One day Harwood spent a half day in Bayonne taking papers to the strikers while two detectives tried their best to get him. But they never got near enough to arrest him. The worst part of going into Bayonne was not the simple matter of being arrested; it was the chance of being beaten up and sent to jail with broken bones. And a man who is in jail with broken bones is of little immediate use in a strike. That is the story of Bayonne. The men have gone back to work and as this is written one plant, the Tidewater, has granted the 15 per cent increase that the men struck for. A foreman that they objected to has been discharged.
And as a final dash of Kinkead’s kidding, almost the entire batch of 99 gunmen that he arrested AFTER THE STRIKE WAS OFF, were released and told to go on their murderous way.

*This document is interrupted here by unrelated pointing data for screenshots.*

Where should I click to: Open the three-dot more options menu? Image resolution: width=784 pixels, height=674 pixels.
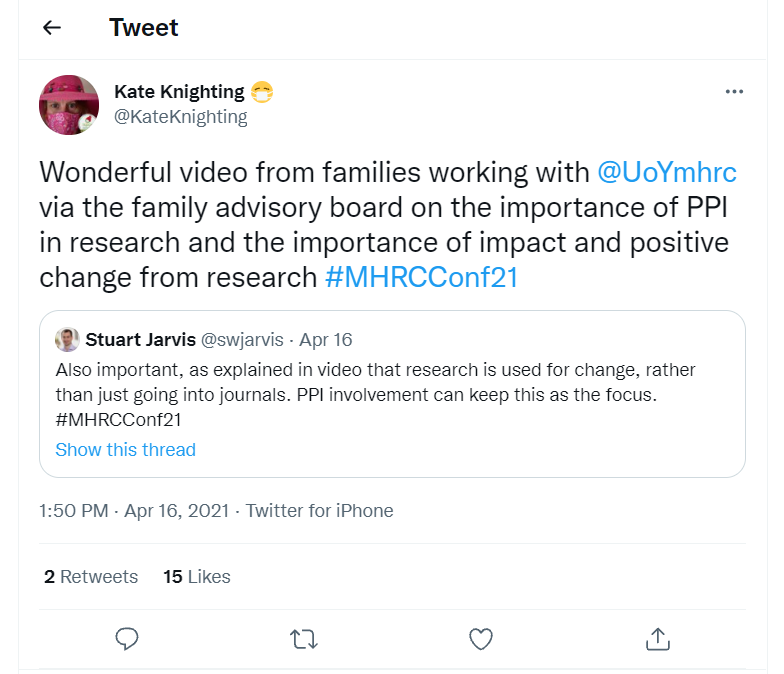point(734,92)
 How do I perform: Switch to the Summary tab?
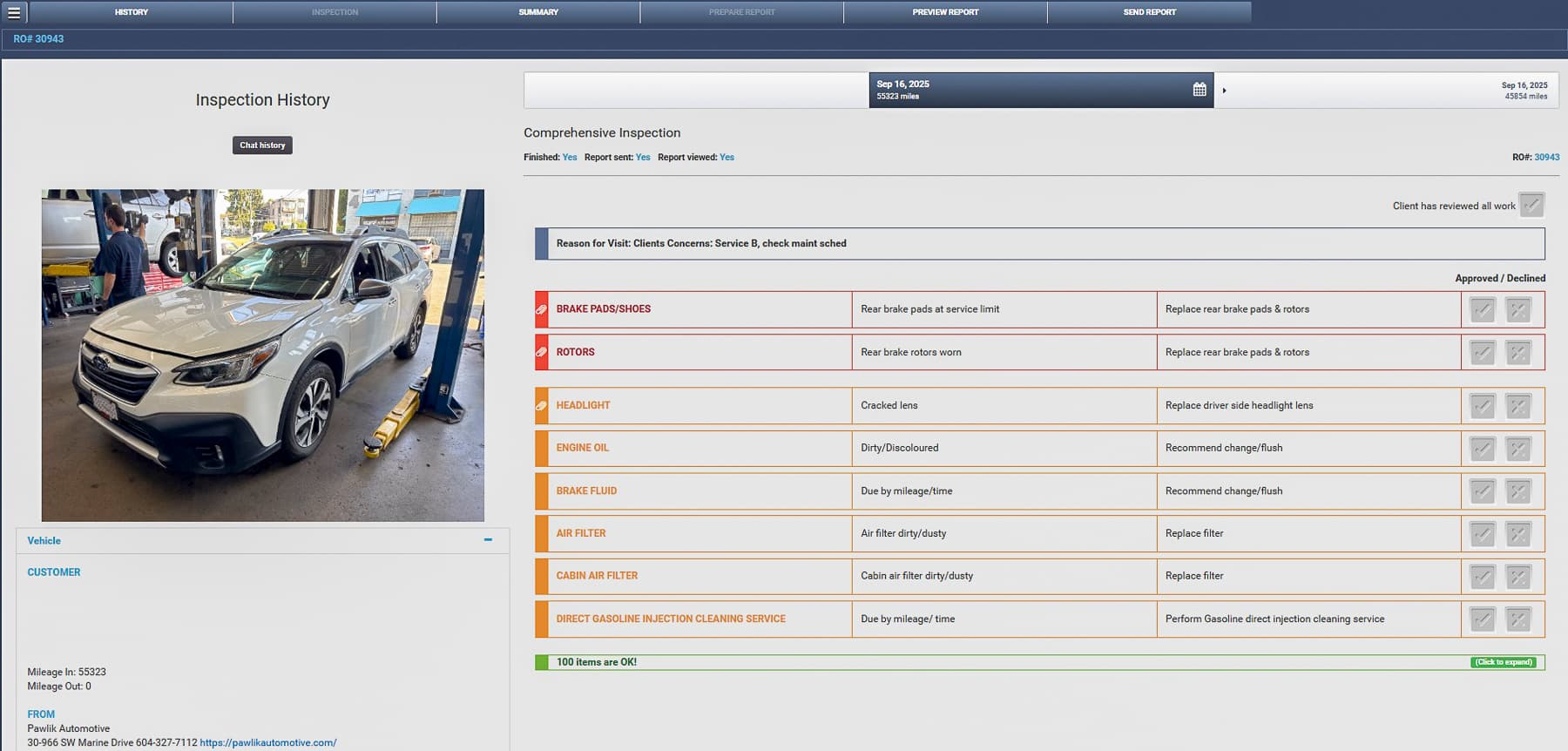pos(538,12)
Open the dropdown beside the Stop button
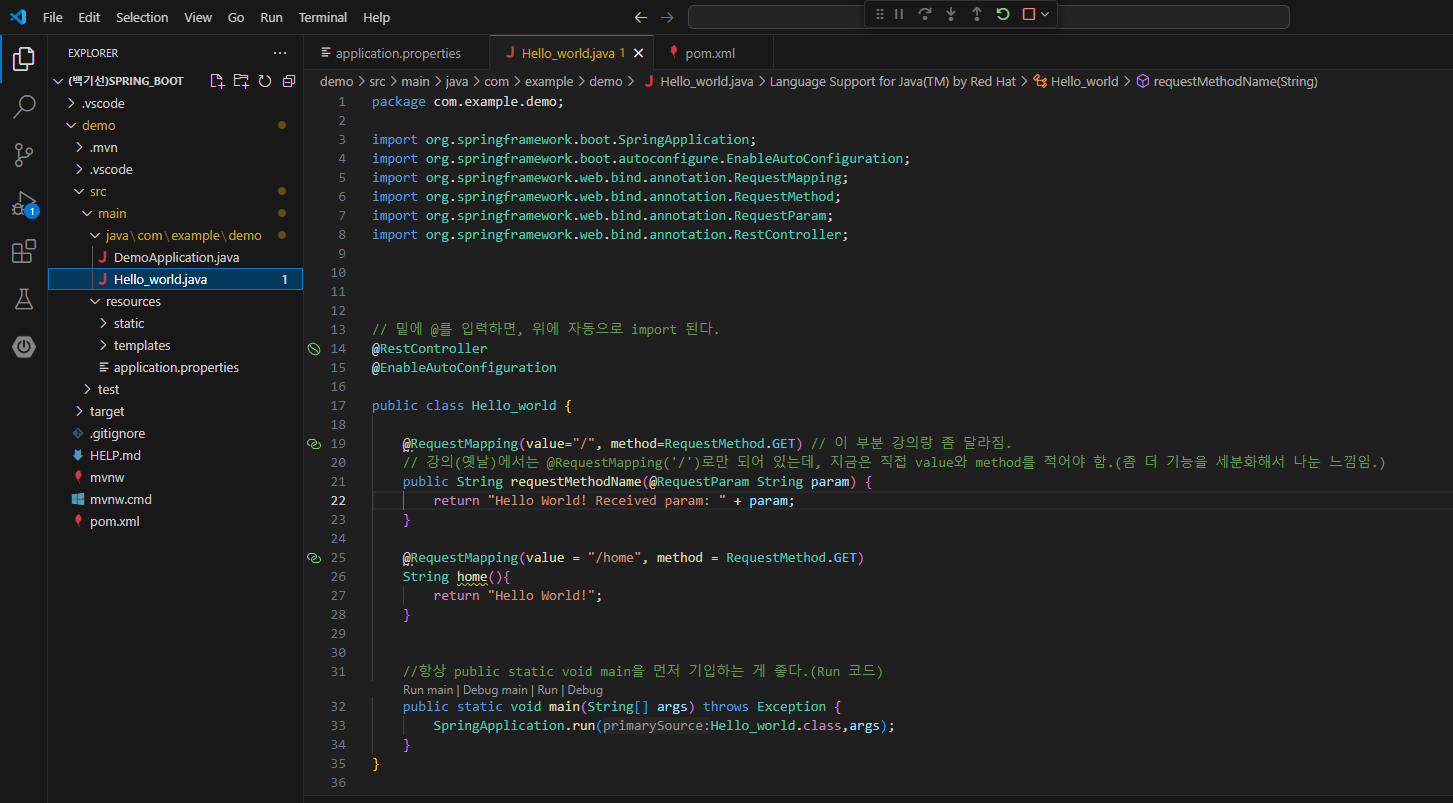Viewport: 1453px width, 803px height. [x=1045, y=14]
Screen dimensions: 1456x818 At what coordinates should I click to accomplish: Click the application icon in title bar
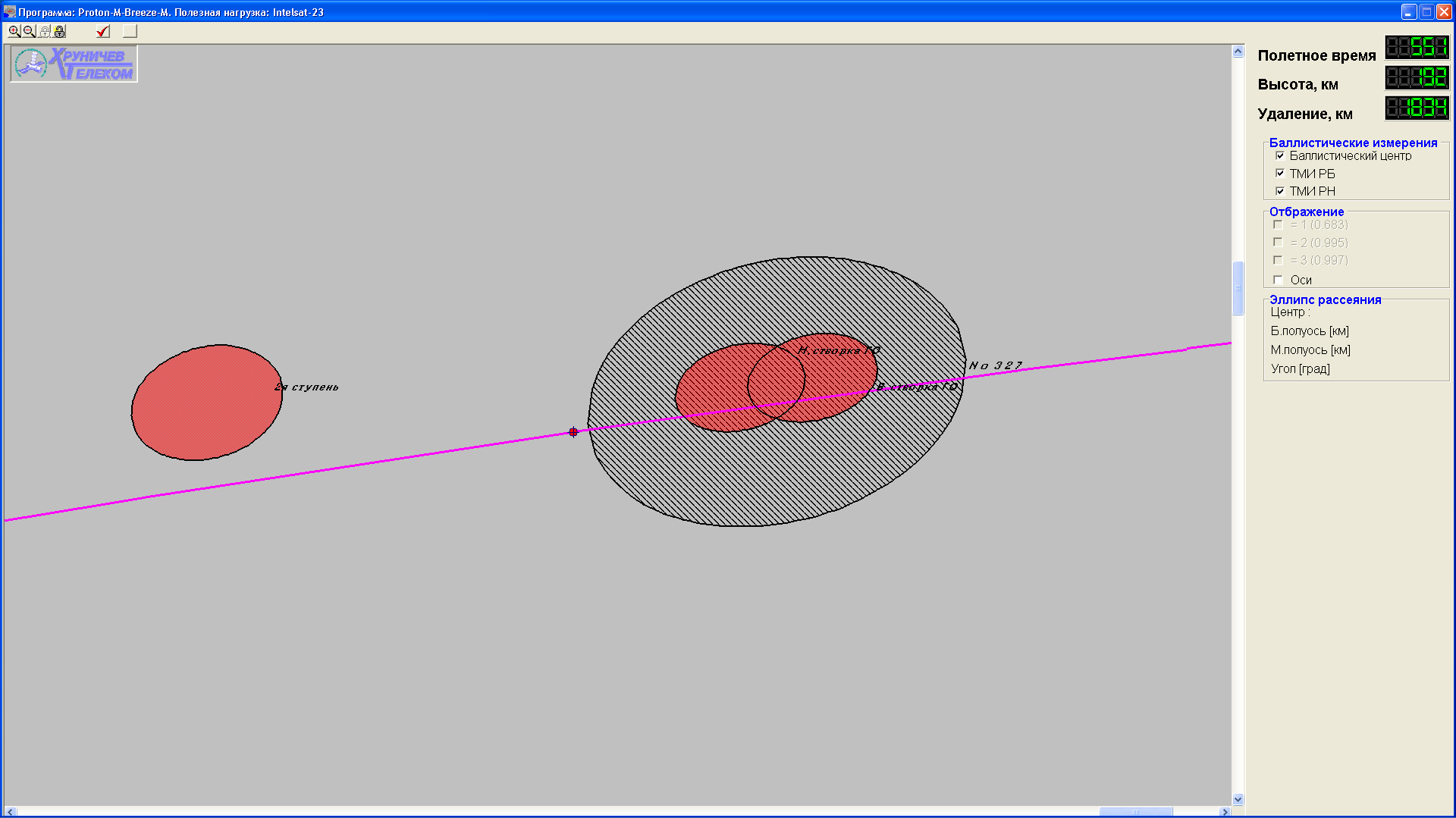tap(9, 11)
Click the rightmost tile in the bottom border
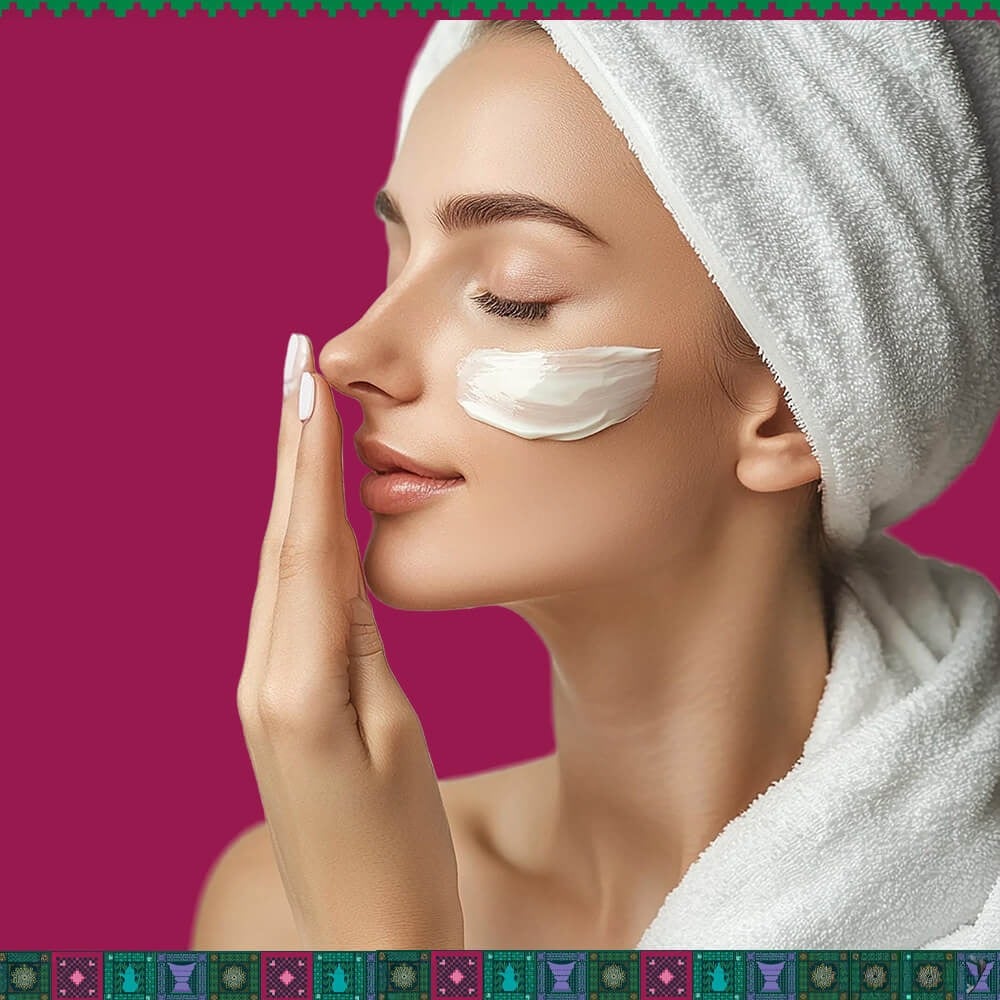This screenshot has height=1000, width=1000. [979, 975]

This has been a defeat for Rockefeller emphatically so. He has been backed up against the wall. But the chief lesson in it all is that the workers must control the great FORCE of the state. For it is force that wins in strikes. Nothing else wins. There is no use glossing anything over. PURE FORCE IS WHAT WINS, however you interpret it. And so long as capital can control the force represented in the state it can beat down the men who strike. Labor must get the political control that carries with it the force of the Kinkeads of the country. Bayonne has been a dramatic example. And it has been a great lesson.
The American Socialist, edited by J. Louis Engdahl, was the official Party newspaper of the Socialist Party of America in the years before World War One. Published in Chicago starting in 1914, the Appeal continued the semi-internal Socialist Party Official Bulletin founded in 1904 which became Party Builder in1913. The American Socialist closely followed the SP’s electoral challenges, Engdahl was often an SP candidate in Chicago as he edited the paper, and took an early and prominent anti-war position. With a circulation of around 60,000 the paper was one of the leading anti-war voices in the run up to US entry into World War One. The paper was suppressed by Federal authorities, along with much of the anti-war left, in 1917.